The NFU welcomes the opportunity to comment on the amendments to the Canada Grain Act flowing from the elimination of inward inspection by the Canadian Grain Commission (CGC), the end of mandatory weigh overs at primary and terminal elevators, and the end of Grain Appeals Tribunal as well as other changes.
In general the NFU has expressed its opposition to these changes for a long time, and that is undiminished. In our opinion there was incredible value to the grain system, as well as producers, when the CGC conducted inward inspection and grading. CGC inspectors operated as independent graders mandated, as is the entire CGC, to act in the interests of the grain producers. Inward inspection acted as a continuous audit of grain coming into terminal position and checked the accuracy of what was shipped from the primary elevators as well as catching any problem with grain on arrival at the terminal. It has been an important part of Canada’s grain quality assurance system as well. The provision of inward inspection by private service providers or by the grain companies themselves discounts and eliminates the producer interest mandate. Private service providers would see as their clients the grain companies rather than farmers. Slowly farmers will see their interests eliminated from the system as a consequence.
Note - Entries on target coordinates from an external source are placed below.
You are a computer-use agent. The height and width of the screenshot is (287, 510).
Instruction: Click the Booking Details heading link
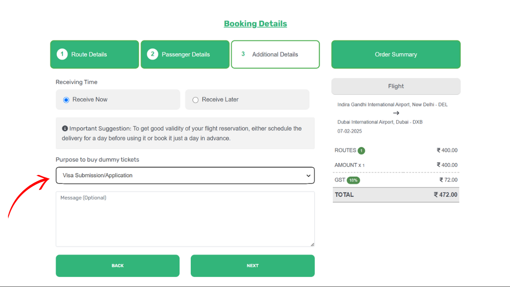pyautogui.click(x=255, y=24)
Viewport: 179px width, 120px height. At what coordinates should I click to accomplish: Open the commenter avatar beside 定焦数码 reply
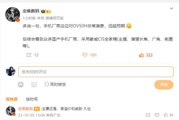click(10, 111)
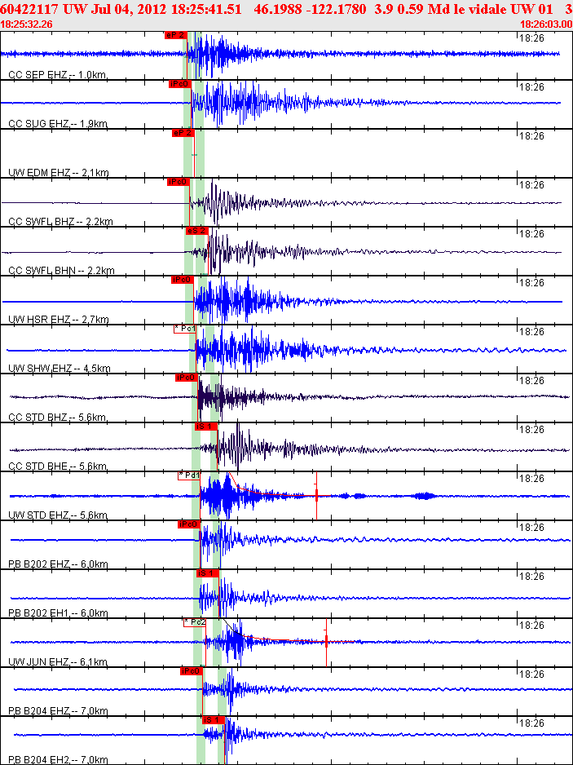Select the 18:25:32.26 start time label
Viewport: 573px width, 765px height.
point(27,24)
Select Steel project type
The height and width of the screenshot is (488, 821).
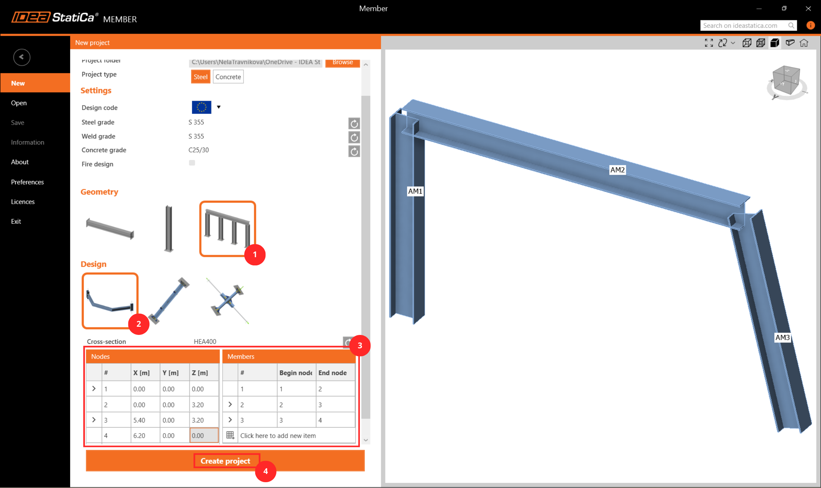coord(200,77)
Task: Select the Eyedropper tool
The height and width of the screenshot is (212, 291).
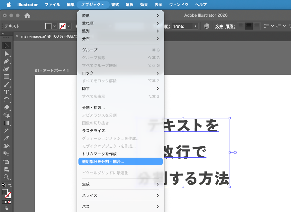Action: 6,138
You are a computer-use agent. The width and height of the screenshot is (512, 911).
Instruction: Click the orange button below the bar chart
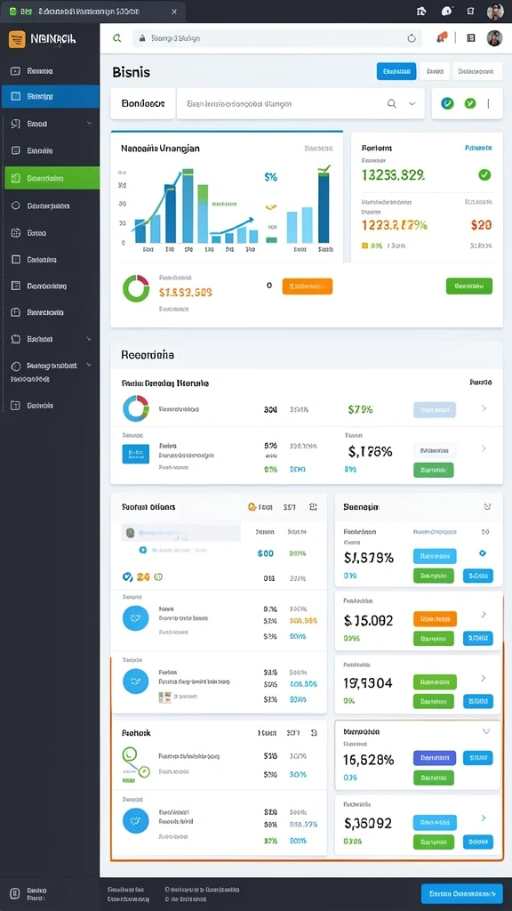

The elimination of weigh-overs is also a fundamental loss for grain producers, as again, the check it provided to determine if the grain companies weights and dockage were accurate fully translated into fair compensation for grain producers for their actual deliveries. This check in the system forced grain companies to accurately weigh deliveries, as excess overages that would occur from inaccurate measures would eventually be detected and corrected. This is no longer the case and farmers are likely to fall victim to the abuses they experienced in the past when grain companies faced no checks on their power.